Tensor compilers automate the process of translating tensor expressions into a form that can be executed by hardware. Specifically, the compilers aim for high throughput, low latency, short compile times, flexibility and portability:

High Throughput

Minimize the average execution time for many independent evaluations of the same expression. For example, we may want to evaluate an expression hundreds of times where the input data differs only in the numerical values but other properties, such as the shape of the tensors, remain unchanged.

Low Latency

Minimize the response time of a single evaluation. In this case, we have one set of input tensors and evaluate the expressions once.

Short Compile Times

Minimize the time it takes for the compiler to produce a form that can be executed by the hardware.

Flexibility

Support a wide variety of tensor expressions.

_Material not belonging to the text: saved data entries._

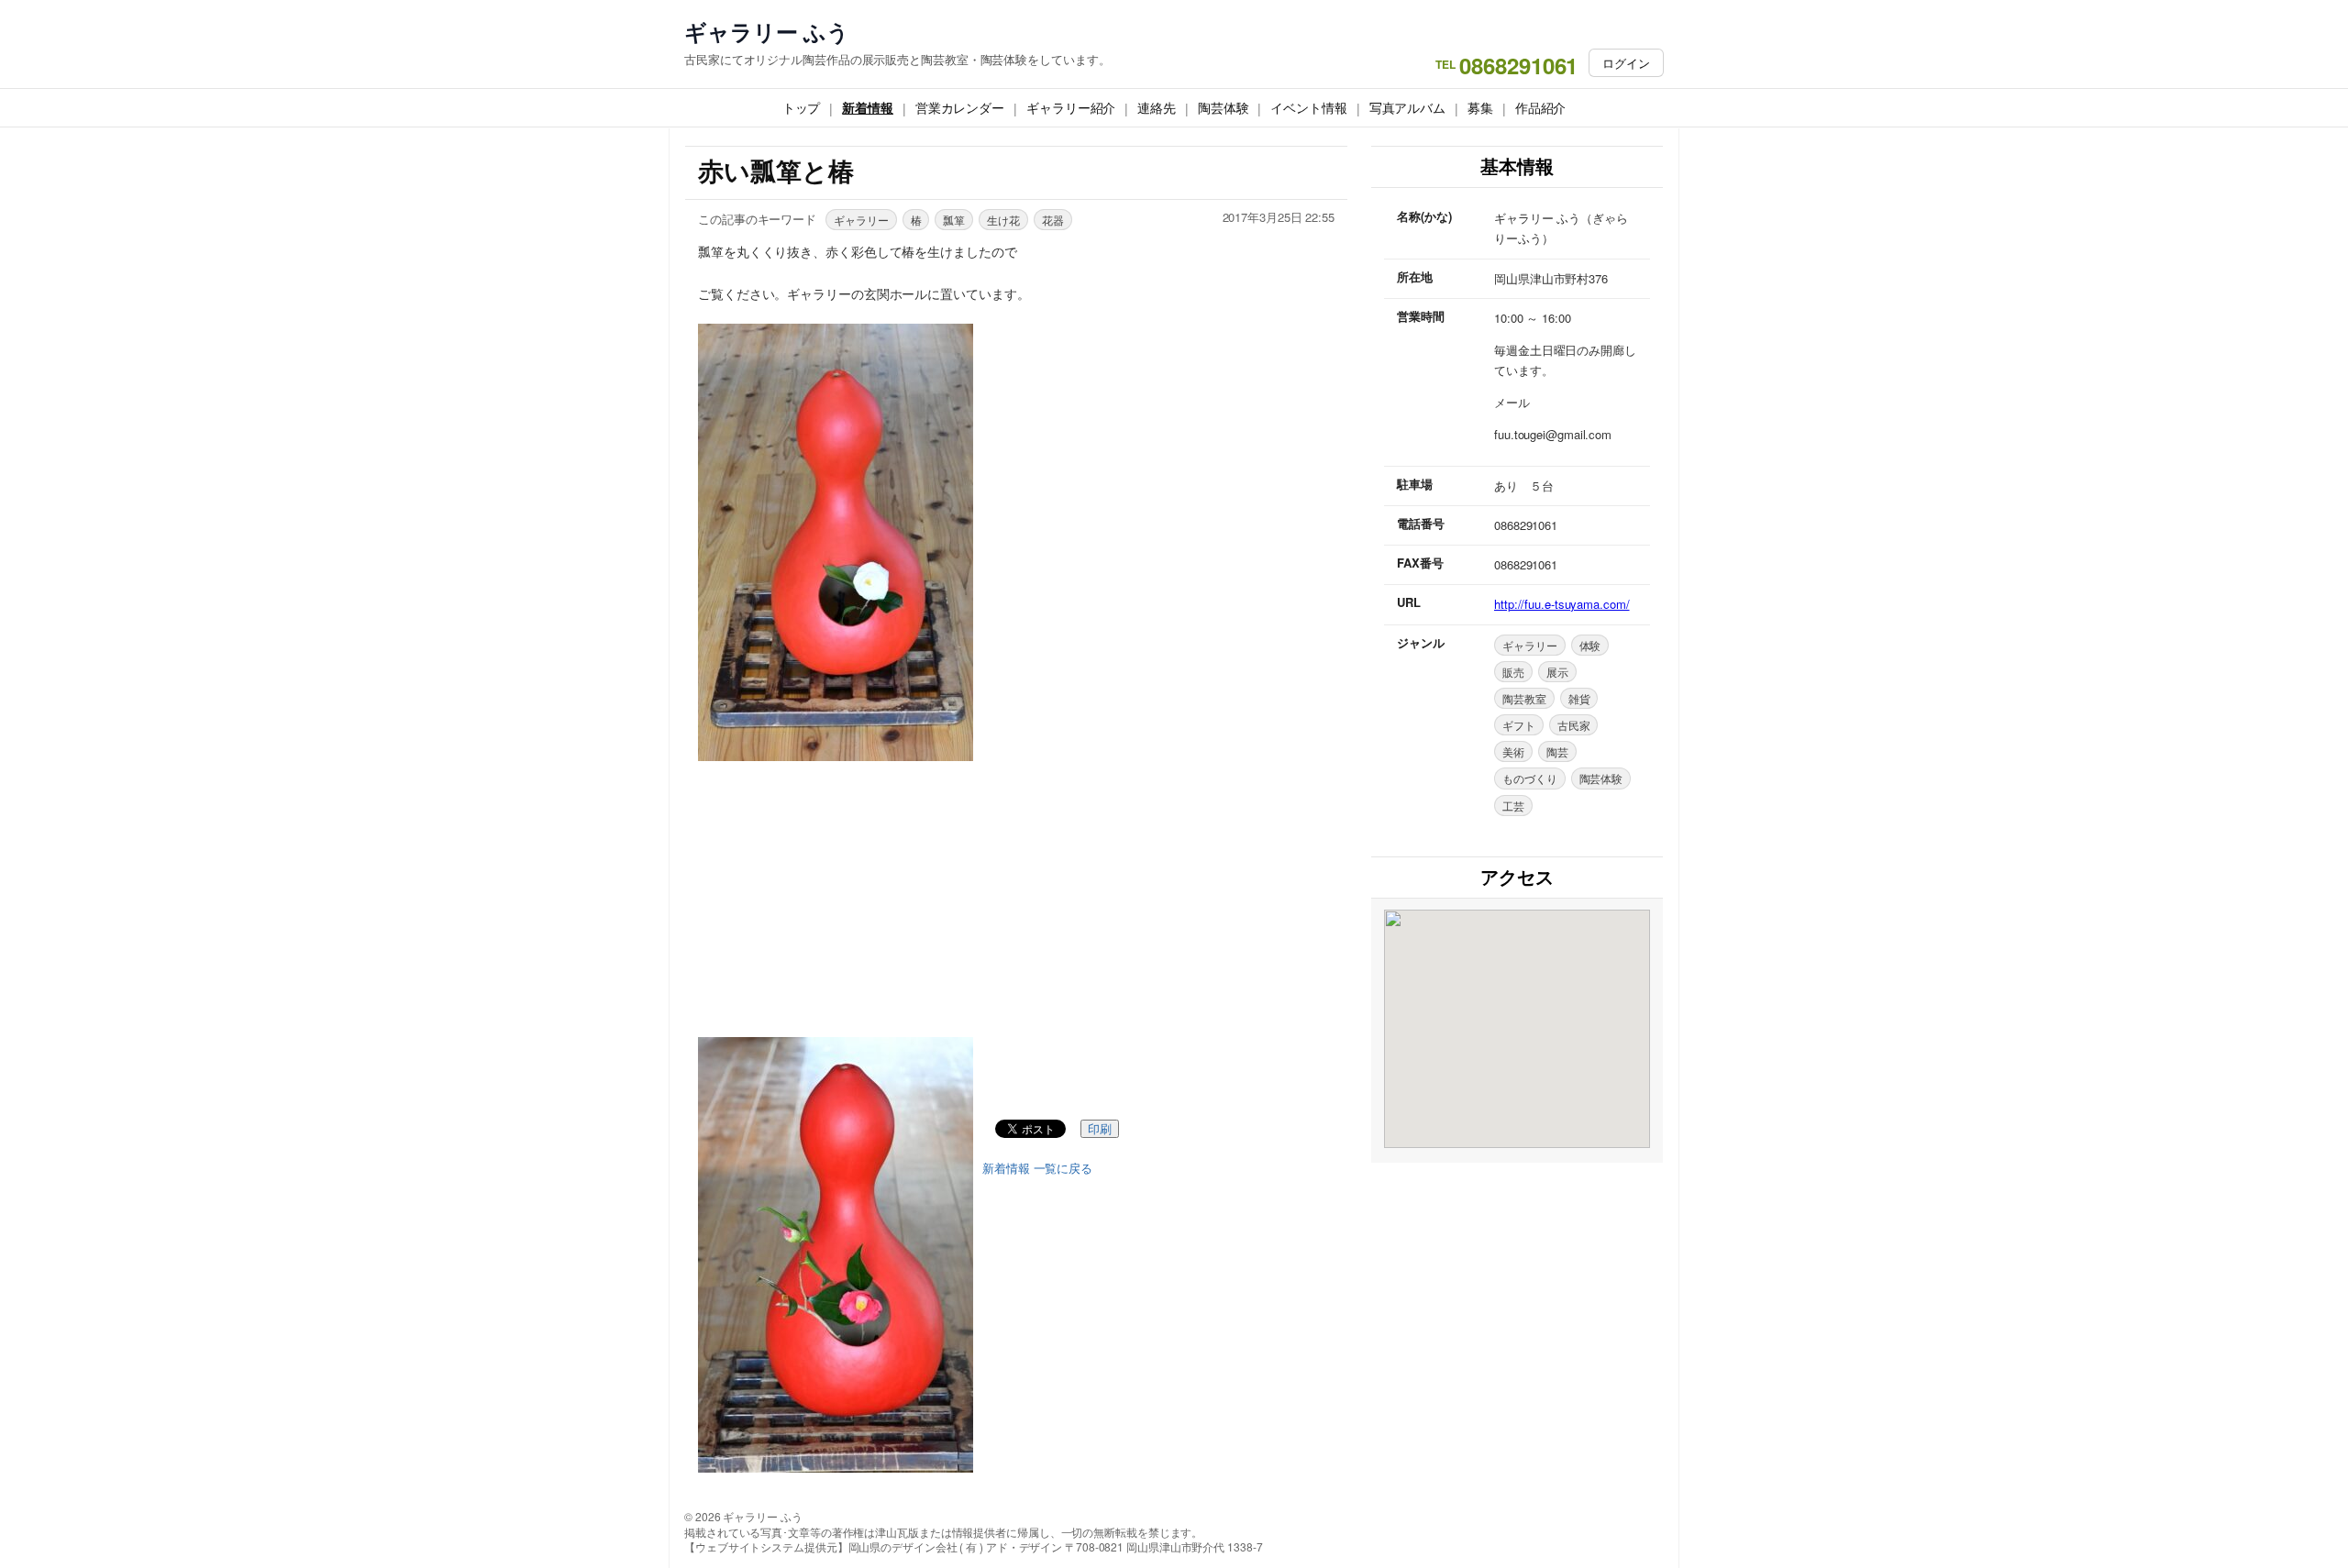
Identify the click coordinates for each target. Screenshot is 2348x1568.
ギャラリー (861, 219)
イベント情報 (1308, 107)
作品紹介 (1541, 107)
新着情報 (867, 107)
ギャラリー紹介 (1070, 107)
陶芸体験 (1223, 107)
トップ (801, 107)
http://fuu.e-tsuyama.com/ (1562, 604)
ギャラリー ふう (766, 31)
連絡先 (1156, 107)
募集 (1480, 107)
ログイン (1626, 63)
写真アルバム (1407, 107)
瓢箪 (954, 219)
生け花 (1003, 219)
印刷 (1100, 1129)
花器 (1053, 219)
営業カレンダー (959, 107)
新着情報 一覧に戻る (1037, 1168)
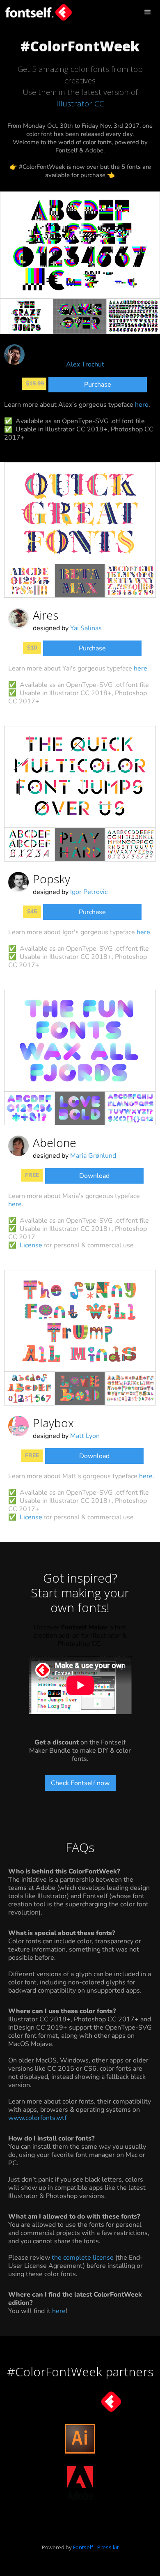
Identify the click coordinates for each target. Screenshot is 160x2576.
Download (94, 1175)
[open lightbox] (80, 245)
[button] (147, 12)
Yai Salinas (86, 628)
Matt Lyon (85, 1435)
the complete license (83, 2257)
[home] (36, 11)
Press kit (108, 2547)
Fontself (83, 2547)
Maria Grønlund (93, 1155)
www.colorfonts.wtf (37, 2117)
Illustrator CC (80, 103)
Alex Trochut (85, 364)
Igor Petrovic (88, 891)
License (31, 1245)
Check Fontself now (80, 1783)
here (142, 404)
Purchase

For example, in the machine learning domain, one might be interested in supporting many different network architectures.

Portability

Support different hardware and achieve high performance everywhere. For example, we might want to support different types of CPUs, GPUs or NPUs.

In this book, we will develop a primitive-based tensor compiler. Primitives are relatively simple operations from which we can build a tensor operation. The core idea is to encapsulate most of the hardware-specific optimizations in a few primitives and tune them manually for performance. In the compiler stack, the primitives are the smallest unit of computation and act as a virtual instruction set architecture. This greatly reduces the optimization search space when compiling a tensor expression.

The book is organized from the bottom up. We start at the assembly code level and work our way up. Intermediate steps are a just-in-time code generator for our primitives, tensor operations built from loops over primitives, and tensor expressions that combine tensor operations in a tree-based intermediate representation. Our goal is to cover the entire tensor compiler stack for the Arm architecture without relying on any libraries, that is we will write the entire tensor compiler from start to finish.